O, painstaking friends! Shut your books, clear your minds from artificial nonsense, and feel that only by spirit can spirit be discerned. Dante, like each other great one, took the stuff that lay around him, and wove it into a garment of light. It is not by ravelling that you will best appreciate its tissue or design. It is not by studying out the petty strifes or external relations of his time, that you can become acquainted with the thought of Dante. To him these things were only soil in which to plant himself—figures by which to dramatize and evolve his ideas. Would you learn him, go listen in the forest of human passions to all the terrible voices he heard with a tormented but never-to-be-deafened ear; go down into the hells, where each excess that mars the harmony of nature is punished by the sinner finding no food except from his own harvest; pass through the purgatories of speculation, of struggling hope, and faith, never quite quenched, but smouldering often and long beneath the ashes. Soar if thou canst, but if thou canst not, clear thine eye to see this great eagle soar into the higher region where forms arrange themselves for stellar dance and spheral melody,—and thought, with costly-accelerated motion, raises itself a spiral which can only end in the heart of the Supreme.

He who finds in himself no fitness to study Dante in this way, should regard himself as in the position of a candidate for the ancient mysteries, when rejected as unfit for initiation. He should seek in other ways to purify, expand, and strengthen his being, and, when he feels that he is nobler and stronger, return and try again whether he is "grown up to it," as the Germans say.

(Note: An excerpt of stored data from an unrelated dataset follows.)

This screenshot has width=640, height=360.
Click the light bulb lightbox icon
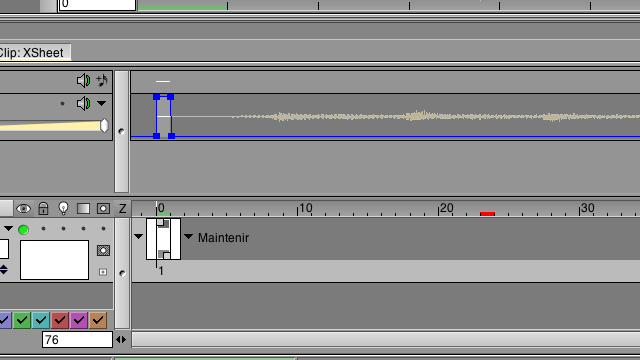pyautogui.click(x=63, y=208)
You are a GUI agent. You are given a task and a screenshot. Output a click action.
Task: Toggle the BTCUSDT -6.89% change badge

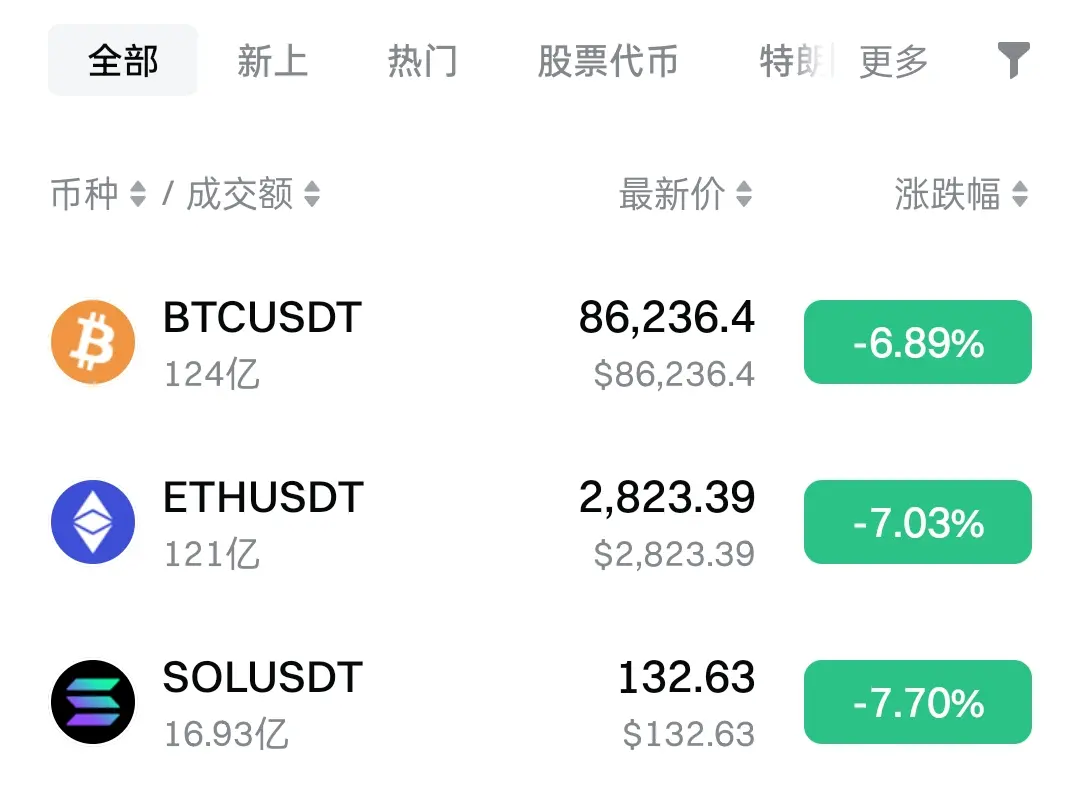pos(917,342)
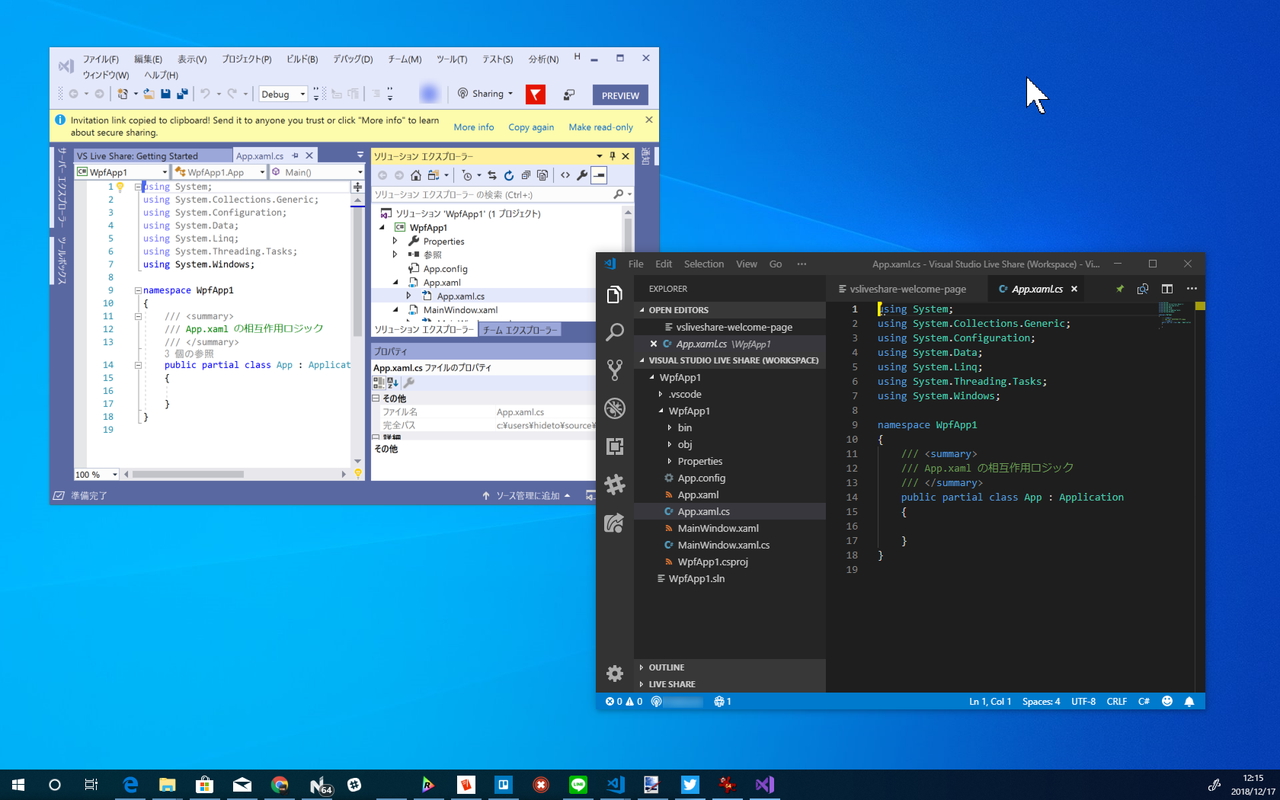Screen dimensions: 1280x800
Task: Collapse the App.xaml node in Solution Explorer
Action: 397,282
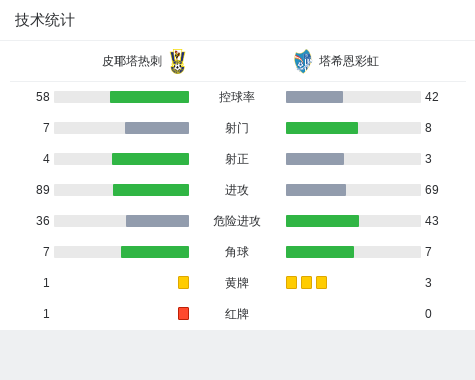Screen dimensions: 475x380
Task: Click 皮耶塔热刺's yellow card icon
Action: [183, 282]
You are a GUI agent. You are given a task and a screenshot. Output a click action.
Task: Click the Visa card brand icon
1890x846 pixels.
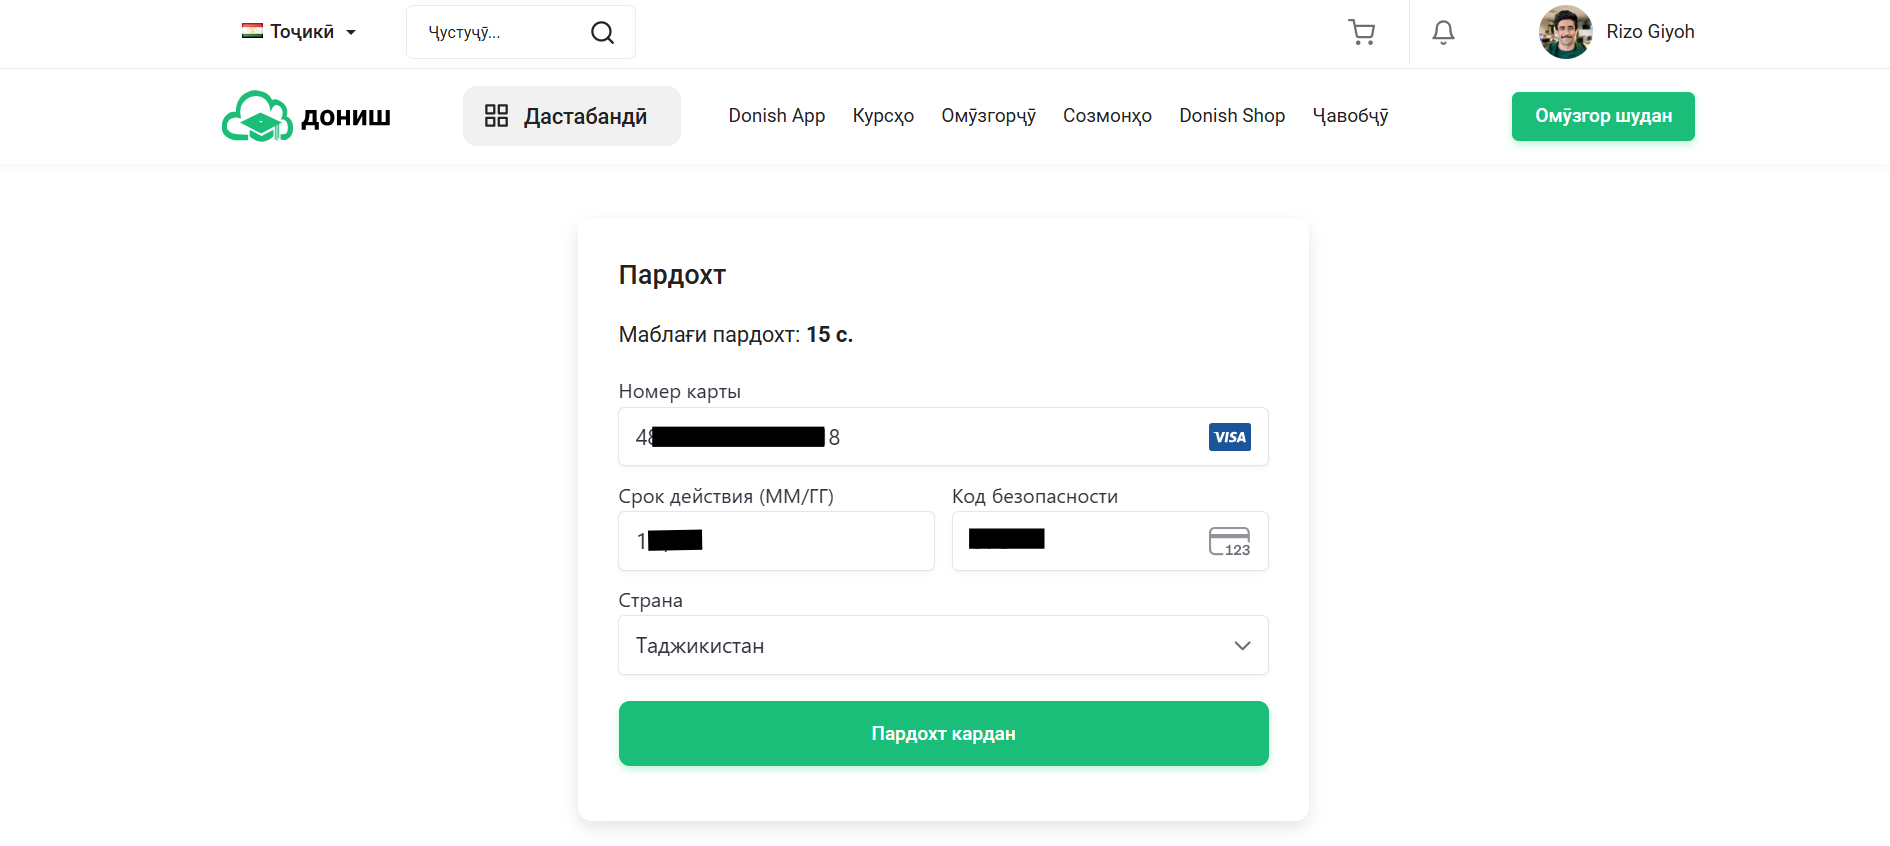point(1229,437)
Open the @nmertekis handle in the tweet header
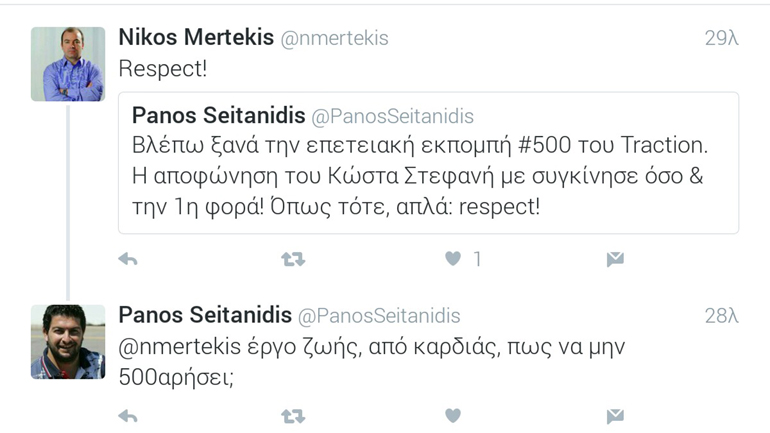The image size is (770, 433). coord(335,38)
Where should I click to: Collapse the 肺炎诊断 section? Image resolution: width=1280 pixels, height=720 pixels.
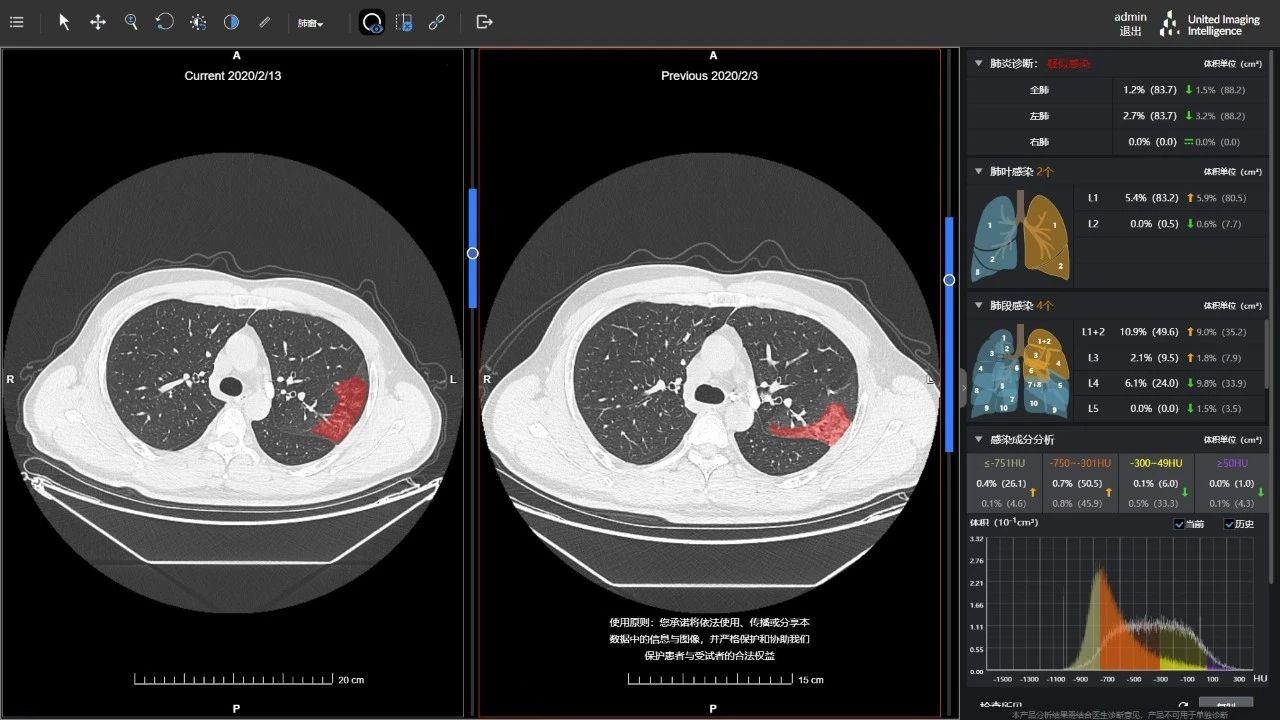pos(979,63)
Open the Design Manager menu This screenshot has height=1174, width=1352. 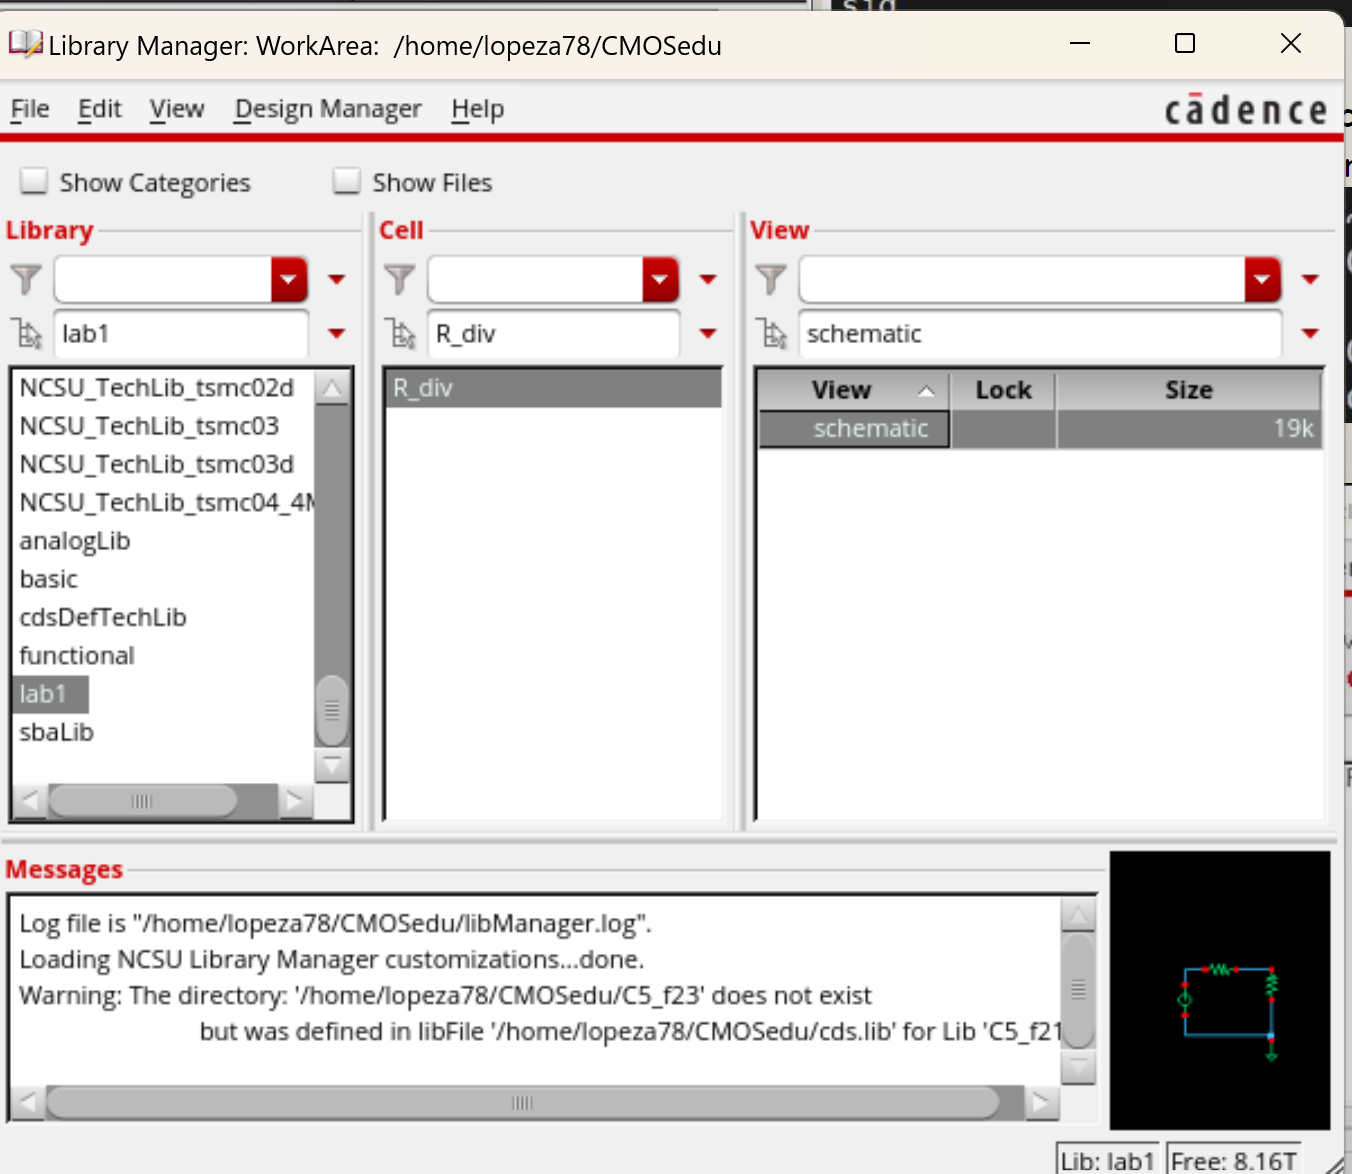point(327,109)
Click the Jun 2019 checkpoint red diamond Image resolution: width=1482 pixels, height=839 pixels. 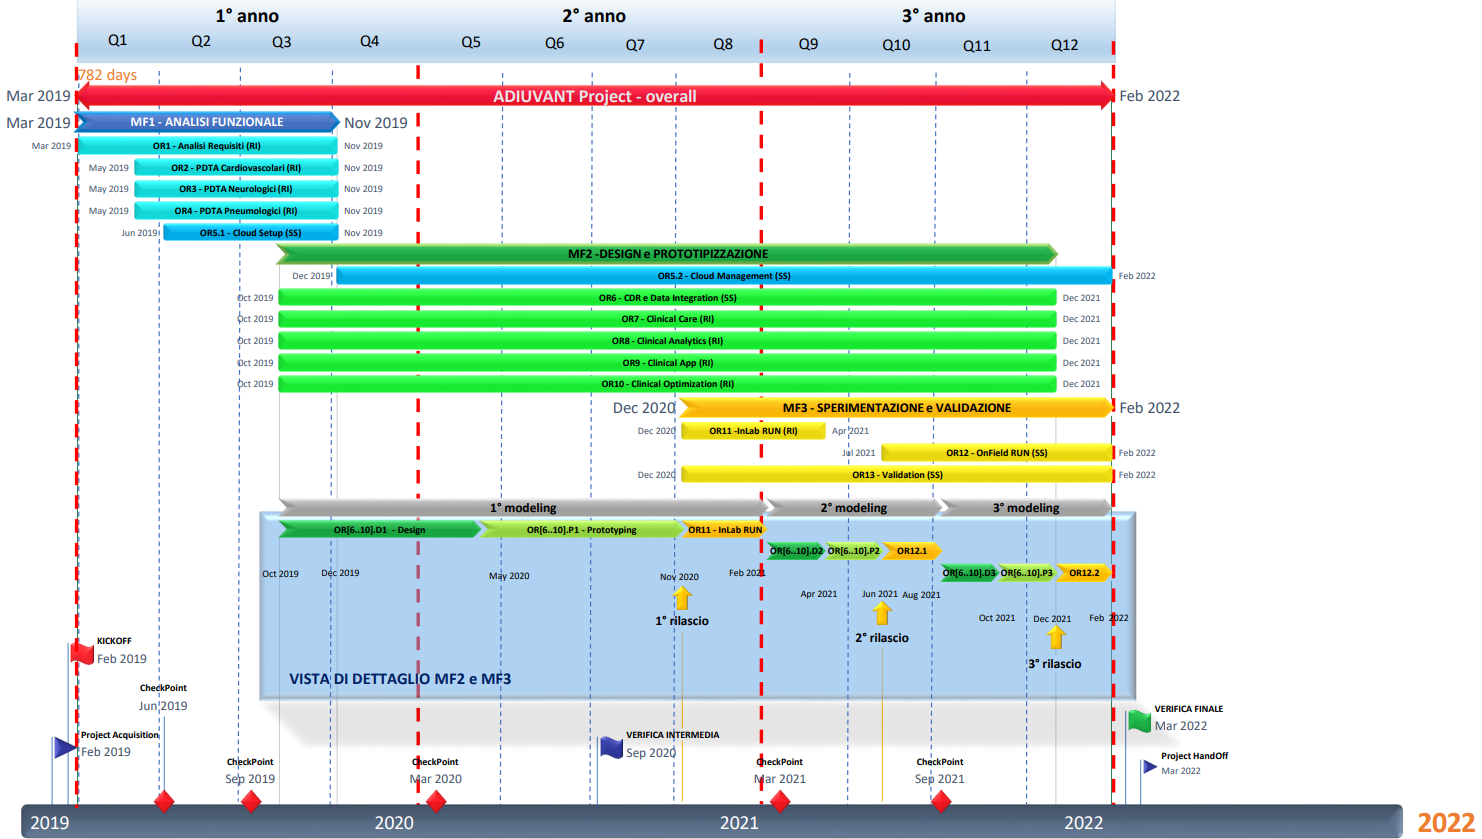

"The difficulty is in the thoughts;" and this cannot be obviated by the most minute acquaintance with the history of the times. Comparison of one edition with another is of use, as a guard against obstructions through mistake. Still more useful will be the method recommended by Mr. Cary, of comparing the Poet with himself; this belongs to the intellectual method, and is the way in which to study our intellectual friend.

The versions of Cary and Lyell will be found of use to the student, if he wants to compare his ideas with those of accomplished fellow-students. The poems in the London book would aid much in a full appreciation of the comedy; they ought to be read in the original, but copies are not easily to be met here, unless in the great libraries. The Vita Nuova is the noblest expression extant of the inward life of Love, the best preface and comment to every thing else that Dante did.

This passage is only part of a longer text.